In terms of the highest contributor to operating profits, the music segment, it’s hard to tell how it will continue to perform. However, what the company has been doing here is working, and if it continues to acquire more valuable artists and their catalogs, the company is positioned very well in this streaming era.
I’m probably the most positive about the Imaging & Sensing segment of the company which, as I mentioned earlier, saw a 21% y/y increase in sales due to the recovery of the smartphone market. It’s not a secret that this market saw a massive glut in the last year or two due to oversupply, high interest rates, and sticky inflation, which delayed many customers from upgrading. Now that the negative sentiment and the destocking and normalizing of inventory are well on their way, I believe we will continue to see a rather good performance in the segment of the market, and Sony should see decent revenue growth here also.
Should you jump in before the results?
I believe with the improving smartphone market, a very well-performing music segment, and the decent performance of the gaming segment with price hikes and the new PS5 slim stocking the shelves since November of last year, it’s not a bad time to start a small position if you already haven’t.

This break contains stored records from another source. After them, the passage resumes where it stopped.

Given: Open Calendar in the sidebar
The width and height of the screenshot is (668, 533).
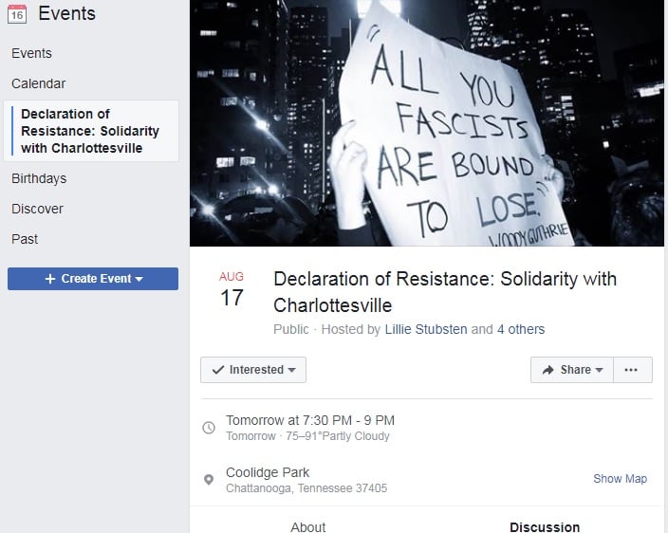Looking at the screenshot, I should coord(38,83).
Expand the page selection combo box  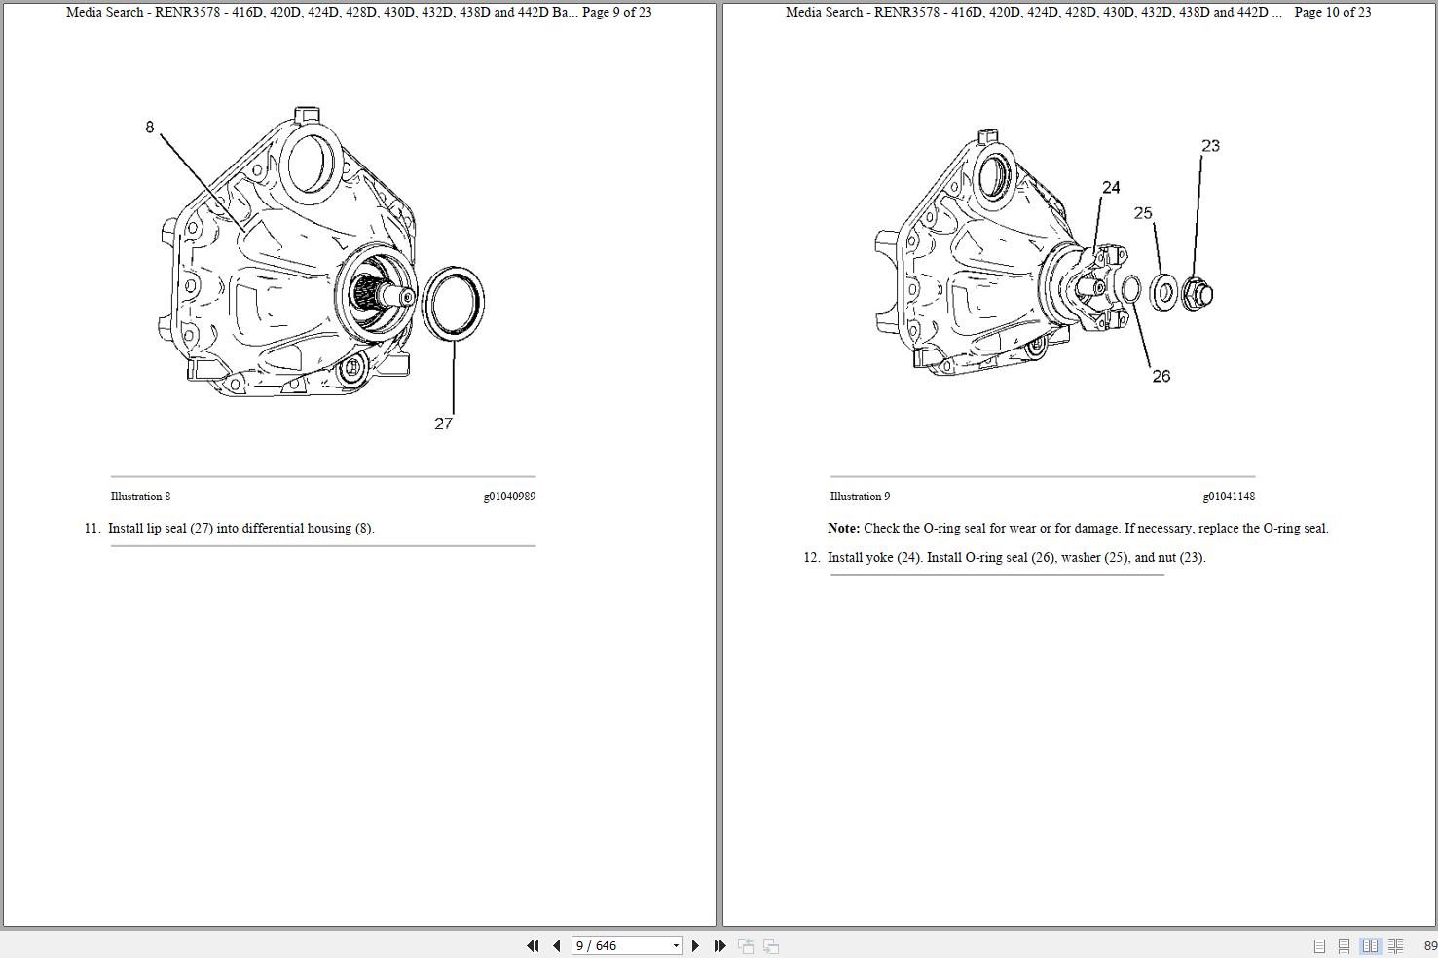tap(676, 945)
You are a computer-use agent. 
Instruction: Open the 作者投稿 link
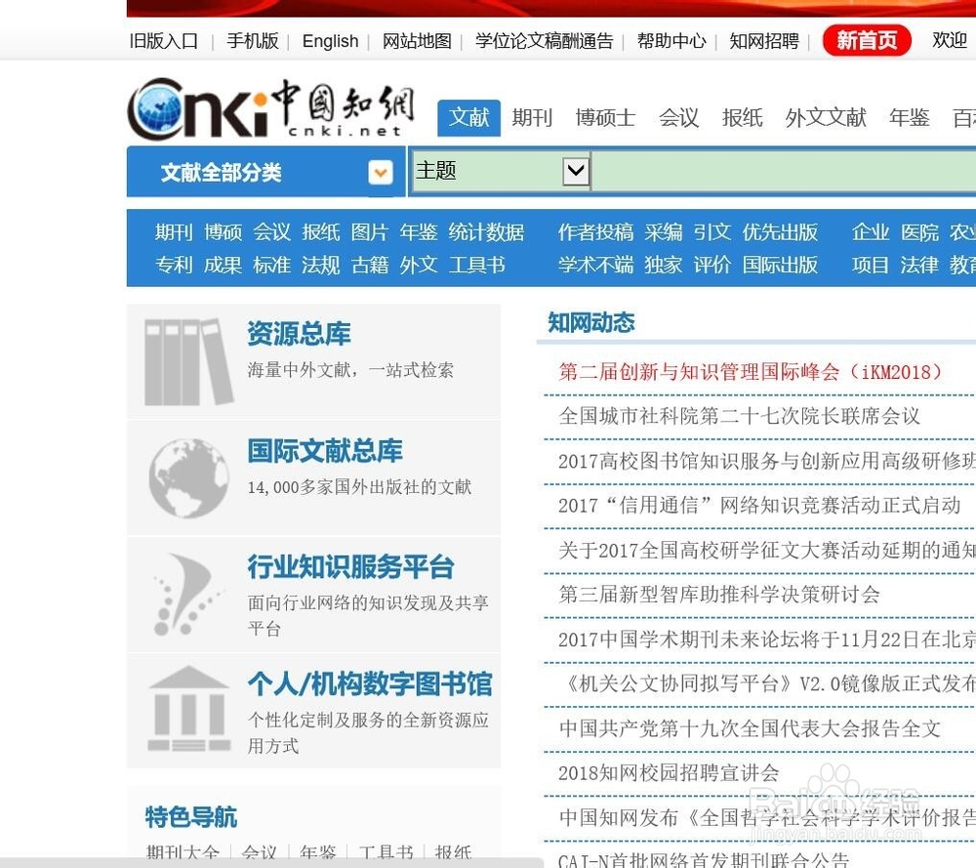594,232
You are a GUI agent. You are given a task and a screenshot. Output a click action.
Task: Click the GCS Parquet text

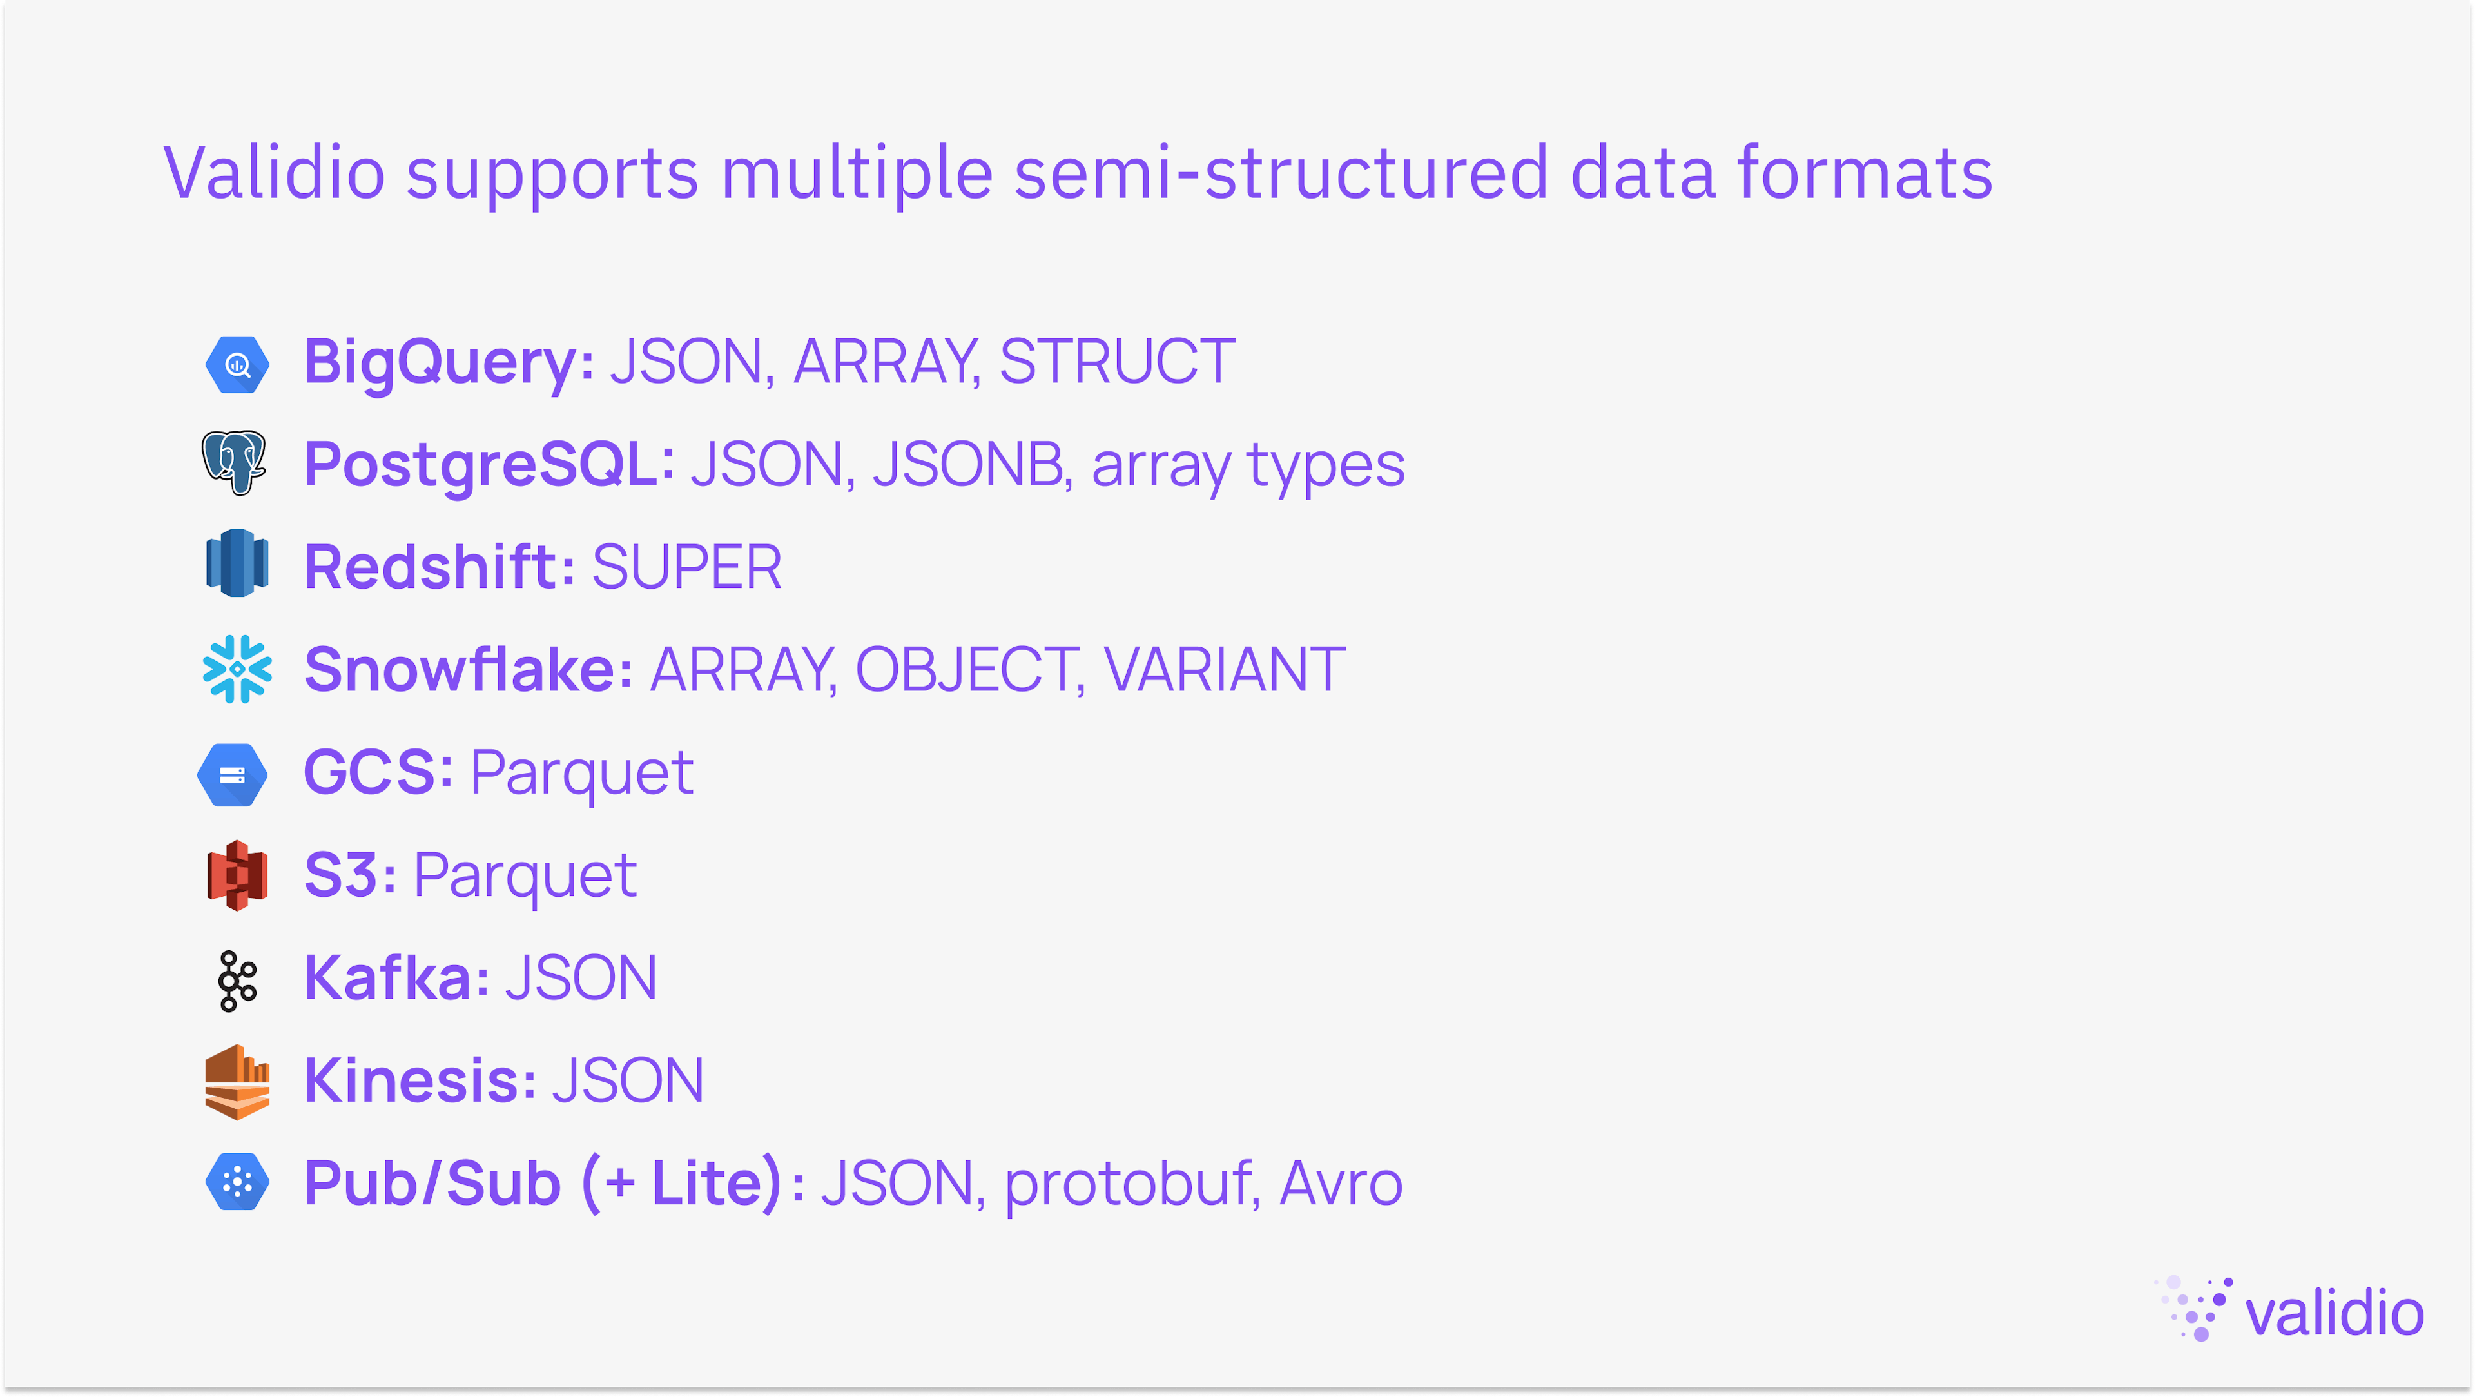point(581,772)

My buy recommendation remains and price point of around $100 a share still stands. The company did reach this PT a few times in January of this year, and given that the share price came right back down again, I’m going to be adding a few more shares to my position as I’m looking at this as a blessing in disguise, which provided me with another good entry point into a company that I’ve been a fan of for many years and I believe the products they provide are worth the money. Just try to avoid controversies like the Helldivers 2 recent drama because you don’t want to get on the wrong side of the vocal gamers who are spending their hard-earned cash on your products.